Only you think that your dialogue sucks, and that your plot has nowhere to go.
Do you see a pattern here?
Defeat comes from within.
Well, guess what? So does faith.
If you don't believe wholeheartedly in your book, no agent will, either.
If an agent never sees it, neither will any pub house editor.
And The Book That Never Was will be your greatest personal defeat.
It doesn't have to be.
Writing a book is not easy. Drawing from deep within that fantasy world within your brain and pouring it all out on (digital) paper is a skill that is honed one sentence at a time, and many drafts later.
In time, you will weave those sentences into the tapestry of your great story: one with tightly-woven plot threads that will awe all who have the chance to read it: first your critique partners, then the right agent, then an editor who is just excited about it as you —
And finally, a legion of fans, all of whom will be hungry to read your next book.
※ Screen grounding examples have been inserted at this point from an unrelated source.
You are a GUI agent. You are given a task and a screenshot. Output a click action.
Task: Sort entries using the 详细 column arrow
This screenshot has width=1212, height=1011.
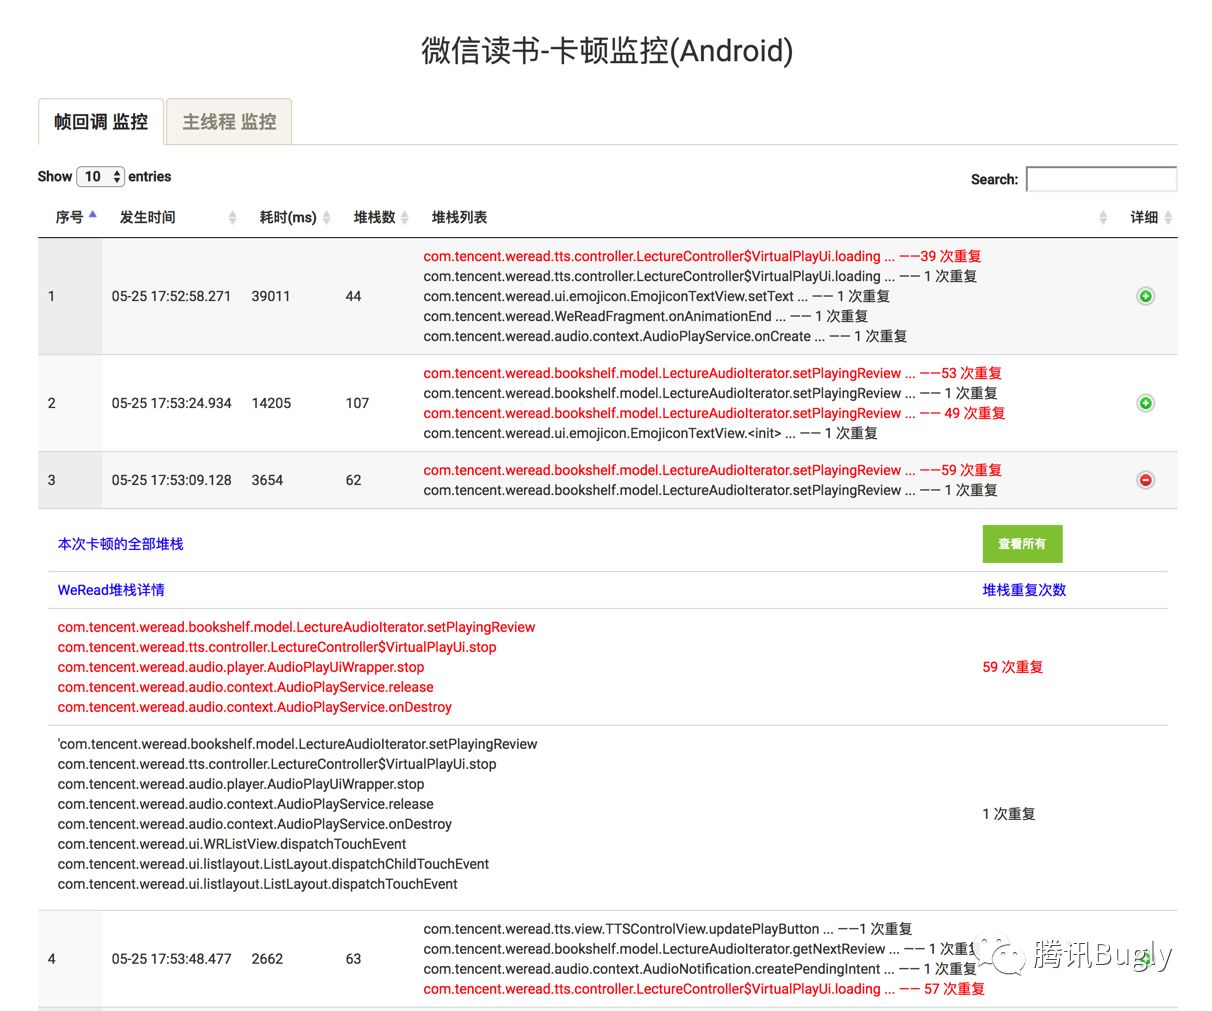pyautogui.click(x=1167, y=217)
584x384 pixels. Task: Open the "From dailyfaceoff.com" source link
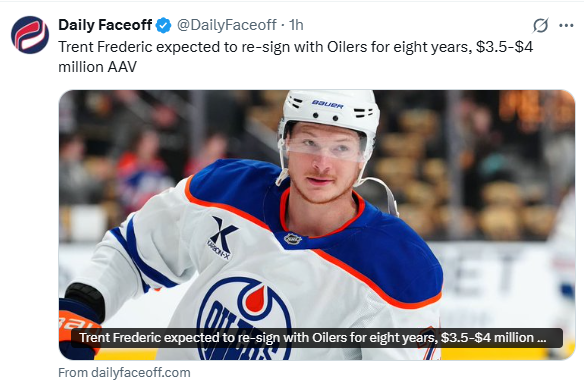pyautogui.click(x=124, y=372)
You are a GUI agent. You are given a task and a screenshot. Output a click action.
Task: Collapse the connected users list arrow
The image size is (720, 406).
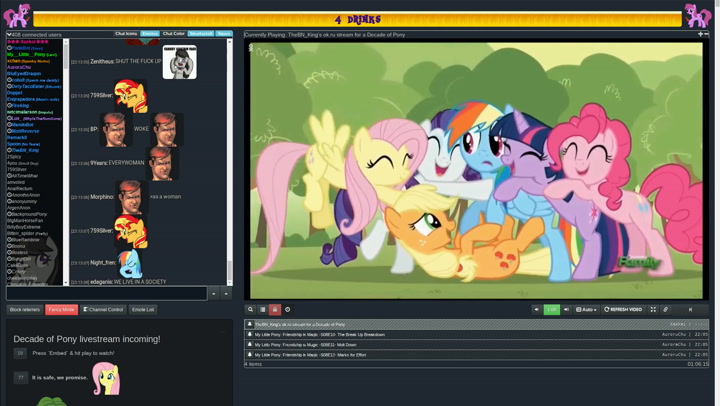click(x=9, y=35)
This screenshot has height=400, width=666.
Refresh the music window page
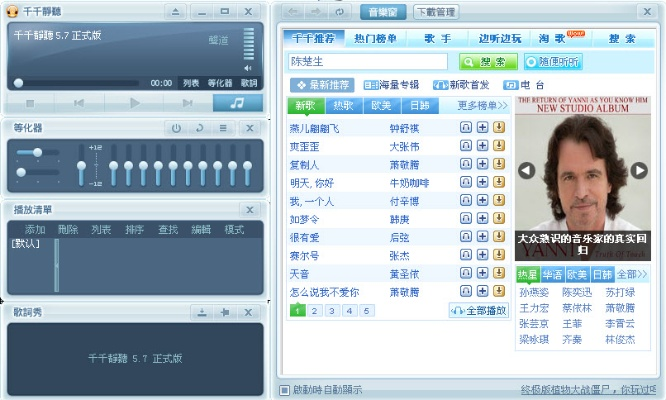coord(341,12)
My first novel was sold as part of a two-book deal. When I broke this wonderful news to my sister, she was very excited for me, for all of about twenty seconds. Then, in a hushed voice, she asked: “But–they can't make you write another one…can they?”
Make me? Write another book?
Hell yeah, twist my arm…
Because it's what I do.
Whether anyone else believes I can do it or not, I write.
Hey, trust me: I have my own Boogie Man.
He fills me with doubts that the muse will some day kick me to the curb.
He tries to convince me that I'll lose my ability to tweak some real-life situation into a great “what if.”
And that, one day, I'll just not care; that I will give up the need to write, to practice my art.
His stale breath has been wheedling doubts in my ear through three agents, four pub houses, and at least a dozen unsold manuscripts.
In fact, he was there last night, taunting me about a book proposal that went out just yesterday. He wants me to believe that it will be laughed out of every publishing house it's been sent to…
Well, he's wrong.
I may not have a magic force field to keep him out of my life, but I have a silver bullet that stops him dead in his tracks, every time:
I believe in my book.
Just like I've believed in all my books, even when others didn't.
I've now got a body of work to prove it. My books have found avid, appreciative audiences.
Yours will, too.
How about you? Do you believe in your story, your characters, about your vision of a life as a writer?
Then start writing it. Again.
Put those words down on the page. Set a daily goal for yourself, and meet it. Trust me, you won't be writing REDRUM REDRUM REDRUM over and over.
To paraphase Winston Groom, author of Forrest Gump, writing is a bowl of cherries.
Now, in a paraphrasical mashup of Mr. Groom and Mario Puzo, author of The Godfather:
Drop the Boogie Man. Take the bowl of cherries.